Personal information
- Full name: Alex Ross Tait
- Born: 13 June 1972 (age 54) Paparoa, New Zealand
- Batting: Right-handed
- Bowling: Right-arm medium

Career statistics
| Competition | ODI |
| Matches | 5 |
| Runs scored | 35 |
| Batting average | 11.66 |
| 100s/50s | 0/0 |
| Top score | 13* |
| Balls bowled | 120 |
| Wickets | 3 |
| Bowling average | 29.33 |
| 5 wickets in innings | 0 |
| 10 wickets in match | 0 |
| Best bowling | 2/37 |
| Catches/stumpings | 0/– |

Medal record
Representing New Zealand
Men's Cricket
Commonwealth Games
| Bronze medal – third place | 1998 Kuala Lumpur | Team competition |
- Source: ESPNcricinfo, 20 April 2007

= Alex Tait (cricketer) =

New Zealand cricketer (born 1972)

Alex Ross Tait (born 13 June 1972) is a New Zealand cricketer. He played in five One Day Internationals for New Zealand in the late 1990s.
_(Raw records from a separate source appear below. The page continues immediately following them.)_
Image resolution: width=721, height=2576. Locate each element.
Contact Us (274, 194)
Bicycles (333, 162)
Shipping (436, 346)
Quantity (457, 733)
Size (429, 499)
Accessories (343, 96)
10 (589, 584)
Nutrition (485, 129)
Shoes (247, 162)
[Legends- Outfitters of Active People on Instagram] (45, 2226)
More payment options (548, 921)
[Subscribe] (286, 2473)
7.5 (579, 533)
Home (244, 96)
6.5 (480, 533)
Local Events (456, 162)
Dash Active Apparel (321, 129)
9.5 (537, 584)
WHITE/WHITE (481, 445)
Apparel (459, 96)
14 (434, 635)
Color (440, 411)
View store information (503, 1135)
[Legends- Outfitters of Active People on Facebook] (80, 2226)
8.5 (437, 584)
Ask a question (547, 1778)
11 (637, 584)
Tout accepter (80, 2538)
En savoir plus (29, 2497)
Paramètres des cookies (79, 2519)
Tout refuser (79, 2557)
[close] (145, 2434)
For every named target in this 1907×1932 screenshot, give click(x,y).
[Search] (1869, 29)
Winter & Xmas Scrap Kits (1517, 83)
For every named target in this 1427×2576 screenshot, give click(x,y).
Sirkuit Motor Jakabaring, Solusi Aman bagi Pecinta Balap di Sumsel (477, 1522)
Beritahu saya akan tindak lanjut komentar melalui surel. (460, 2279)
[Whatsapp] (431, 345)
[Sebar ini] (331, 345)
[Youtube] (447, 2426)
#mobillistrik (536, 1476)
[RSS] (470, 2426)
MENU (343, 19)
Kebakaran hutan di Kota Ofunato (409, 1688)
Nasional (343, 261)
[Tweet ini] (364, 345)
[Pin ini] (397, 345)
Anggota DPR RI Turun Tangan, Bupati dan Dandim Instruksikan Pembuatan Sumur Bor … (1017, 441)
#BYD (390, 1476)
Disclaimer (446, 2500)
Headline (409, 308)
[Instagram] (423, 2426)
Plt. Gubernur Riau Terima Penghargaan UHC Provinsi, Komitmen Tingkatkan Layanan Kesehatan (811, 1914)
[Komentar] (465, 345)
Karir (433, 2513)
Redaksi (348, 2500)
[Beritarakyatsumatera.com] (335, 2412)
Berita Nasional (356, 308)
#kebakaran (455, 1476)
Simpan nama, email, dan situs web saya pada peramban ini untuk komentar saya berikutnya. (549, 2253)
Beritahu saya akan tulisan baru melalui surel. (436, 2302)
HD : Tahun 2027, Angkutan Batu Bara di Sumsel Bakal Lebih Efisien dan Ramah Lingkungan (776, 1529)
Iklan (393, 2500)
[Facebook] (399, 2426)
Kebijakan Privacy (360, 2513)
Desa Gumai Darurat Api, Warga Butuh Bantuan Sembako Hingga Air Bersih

In 1996–97 Tait took 9/48 in the first innings and 16/130 in the match for the Northern Districts against Auckland at Seddon Park, Hamilton. His first innings haul was a record for Northern Districts and his match figures were the best in New Zealand first-class cricket.

Tait has also played for the Northland in the Hawke Cup competition.